Poi c’è il Sorprendente, quello che in dad ha mostrato un sospetto fiorire di competenze che, per puro compiacimento didattico, ci piacerebbe veder manifestate anche in classe. Non che il dubbio iniquo della scopiazzatura ci abbia mai sfiorati, ma solo per correttezza, giusto per avere una conferma… e quindi voilà, altri due compiti in classe che talvolta confermano ma talvolta ribaltano il risultato, come Borghese quando dà i voti ai ristoranti.

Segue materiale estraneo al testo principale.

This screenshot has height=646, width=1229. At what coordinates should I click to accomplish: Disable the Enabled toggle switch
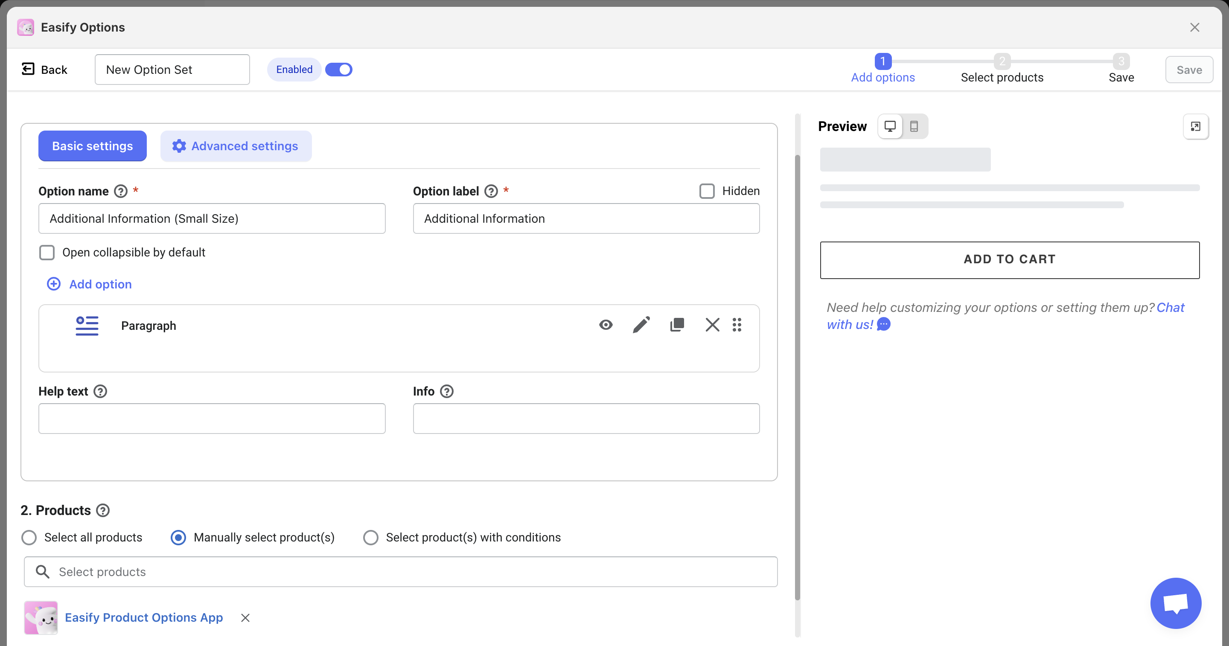pos(339,70)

Infine c’è l’Itinerante. L’Itinerante magari ha cambiato scuola, città, paese, è arrivato tra capo e collo a metà anno scolastico, i voti della scuola precedente sono solo numeri e ci raccontano poco di lui e quindi, dovendo decidere del suo destino scolastico e dovendo avere delle prove concrete… voilà, un’altra gragnuola di voti è necessaria. Perché poi c’è lo scrutinio, quel momento in cui ogni numero deve avere uno spesso dossier alle spalle atto a giustificarlo.
Comunque maggio è finito. Sarà stato peggio, quest’anno, probabile. Ma maggio a scuola è sempre il più crudele dei mesi. Dai, ragazzi, che ce l’abbiamo fatta. Tanto poi si ricomincia, si sa che gli esami non finiscono mai. Nemmeno quando finisce la scuola.